Gegebene Anweisung | Schreibe alle folgenden Zeilen neu und ersetze dabei „dropdown“ überall durch „selector“. Alles andere bleibt unverändert.

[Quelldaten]

········

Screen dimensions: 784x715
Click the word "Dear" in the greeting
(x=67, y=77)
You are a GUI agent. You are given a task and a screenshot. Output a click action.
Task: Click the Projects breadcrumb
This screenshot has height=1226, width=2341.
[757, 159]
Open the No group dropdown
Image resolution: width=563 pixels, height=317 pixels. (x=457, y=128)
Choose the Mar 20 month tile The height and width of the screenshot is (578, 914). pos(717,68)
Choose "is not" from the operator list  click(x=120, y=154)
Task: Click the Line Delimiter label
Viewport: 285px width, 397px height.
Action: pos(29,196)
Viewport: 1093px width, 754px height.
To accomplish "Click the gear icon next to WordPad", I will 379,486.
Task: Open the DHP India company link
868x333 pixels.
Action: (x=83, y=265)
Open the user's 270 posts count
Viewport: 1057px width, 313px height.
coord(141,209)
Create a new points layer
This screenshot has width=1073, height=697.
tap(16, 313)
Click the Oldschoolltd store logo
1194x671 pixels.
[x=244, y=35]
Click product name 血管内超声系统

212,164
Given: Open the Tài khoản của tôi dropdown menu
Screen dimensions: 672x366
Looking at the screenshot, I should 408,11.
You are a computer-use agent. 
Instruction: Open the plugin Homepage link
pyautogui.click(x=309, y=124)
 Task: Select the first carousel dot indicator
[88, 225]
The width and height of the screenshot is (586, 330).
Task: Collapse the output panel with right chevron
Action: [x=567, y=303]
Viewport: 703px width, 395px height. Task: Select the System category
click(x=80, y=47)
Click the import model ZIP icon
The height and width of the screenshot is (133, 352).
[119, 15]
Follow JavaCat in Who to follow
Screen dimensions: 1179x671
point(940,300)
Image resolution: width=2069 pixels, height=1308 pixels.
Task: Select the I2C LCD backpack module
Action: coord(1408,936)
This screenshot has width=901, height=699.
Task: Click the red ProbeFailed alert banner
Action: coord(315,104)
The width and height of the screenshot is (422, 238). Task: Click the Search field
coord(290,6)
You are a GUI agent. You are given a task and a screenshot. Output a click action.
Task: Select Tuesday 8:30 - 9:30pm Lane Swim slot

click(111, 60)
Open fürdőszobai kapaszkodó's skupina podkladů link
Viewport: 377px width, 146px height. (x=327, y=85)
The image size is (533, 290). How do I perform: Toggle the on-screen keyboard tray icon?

········

Ausgabe der Übung |
Screen dimensions: 784x715
Click the word "Dear" in the greeting
(x=67, y=77)
You are a GUI agent. You are given a task and a screenshot. Output a click action.
Task: Click the Projects breadcrumb
This screenshot has height=1226, width=2341.
[757, 159]
Open the No group selector
Image resolution: width=563 pixels, height=317 pixels. (x=457, y=128)
Choose the Mar 20 month tile The height and width of the screenshot is (578, 914). pos(717,68)
Choose "is not" from the operator list  click(x=120, y=154)
Task: Click the Line Delimiter label
Viewport: 285px width, 397px height.
Action: pos(29,196)
Viewport: 1093px width, 754px height.
To accomplish "Click the gear icon next to WordPad", I will 379,486.
Task: Open the DHP India company link
868x333 pixels.
Action: (x=83, y=265)
Open the user's 270 posts count
Viewport: 1057px width, 313px height.
coord(141,209)
Create a new points layer
This screenshot has width=1073, height=697.
tap(16, 313)
Click the Oldschoolltd store logo
1194x671 pixels.
[x=244, y=35]
Click product name 血管内超声系统

212,164
Given: Open the Tài khoản của tôi selector menu
Screen dimensions: 672x366
Looking at the screenshot, I should 408,11.
You are a computer-use agent. 
Instruction: Open the plugin Homepage link
pyautogui.click(x=309, y=124)
 Task: Select the first carousel dot indicator
[88, 225]
The width and height of the screenshot is (586, 330).
Task: Collapse the output panel with right chevron
Action: [x=567, y=303]
Viewport: 703px width, 395px height. Task: Select the System category
click(x=80, y=47)
Click the import model ZIP icon
The height and width of the screenshot is (133, 352).
[119, 15]
Follow JavaCat in Who to follow
Screen dimensions: 1179x671
point(940,300)
Image resolution: width=2069 pixels, height=1308 pixels.
Task: Select the I2C LCD backpack module
Action: coord(1408,936)
This screenshot has width=901, height=699.
Task: Click the red ProbeFailed alert banner
Action: coord(315,104)
The width and height of the screenshot is (422, 238). Task: Click the Search field
coord(290,6)
You are a GUI agent. You are given a task and a screenshot. Output a click action.
Task: Select Tuesday 8:30 - 9:30pm Lane Swim slot

click(111, 60)
Open fürdőszobai kapaszkodó's skupina podkladů link
Viewport: 377px width, 146px height. (x=327, y=85)
The image size is (533, 290). How do I perform: Toggle the on-screen keyboard tray icon?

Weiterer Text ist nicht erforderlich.